2. Ischaemic heart disease.

3. Candidates could be asked to speculate on the original cause of the thigh wound. Remember pyoderma gangrenosum and necrobiosis diabeticorum. Discussion about the slow healing should consider his antibody deficiencies as well as his Crohn’s disease. The recurrent infection with bowel organisms and curious photographic record of the wound might make you think about a factitious cause.
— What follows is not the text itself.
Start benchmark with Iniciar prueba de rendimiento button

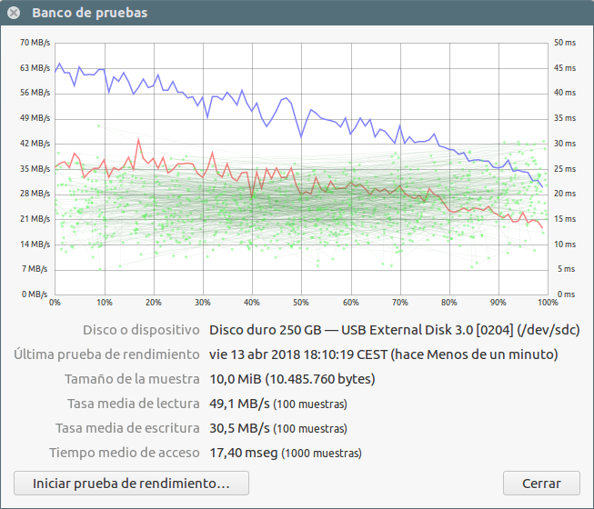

4. While discussing the management of his IBD, also consider investigation of possible malabsorption, e.g. vitamin B12 deficiency and tests for this, e.g. blood count, serum albumin, folate and B12levels, vitamin D.

Second examiner

1. Possible ischaemic heart disease would lead to a standard spiel about risk factor control. But don’t take the patient’s assertion that he had experienced recent acute coronary syndromes at face value. Make sure you ask about the characteristics of the symptoms. Think, is the diagnosis was incompatible with the angiography findings? What about the influence of the opioid dependence on the symptoms?

2. You may be keen to wheel out your usual diabetes presentation, but you may not be allowed to by the examiners.

3. There may only be time for a brief discussion of the opioid problem with the usual discussion about referral to the pain management clinic.


This complicated patient could provide good candidates with an opportunity to look beyond what they were told to achieve a high mark. Never blindly believe the history – look for evidence to support your diagnoses, and always consider a different diagnosis in every long case (and in clinical practice).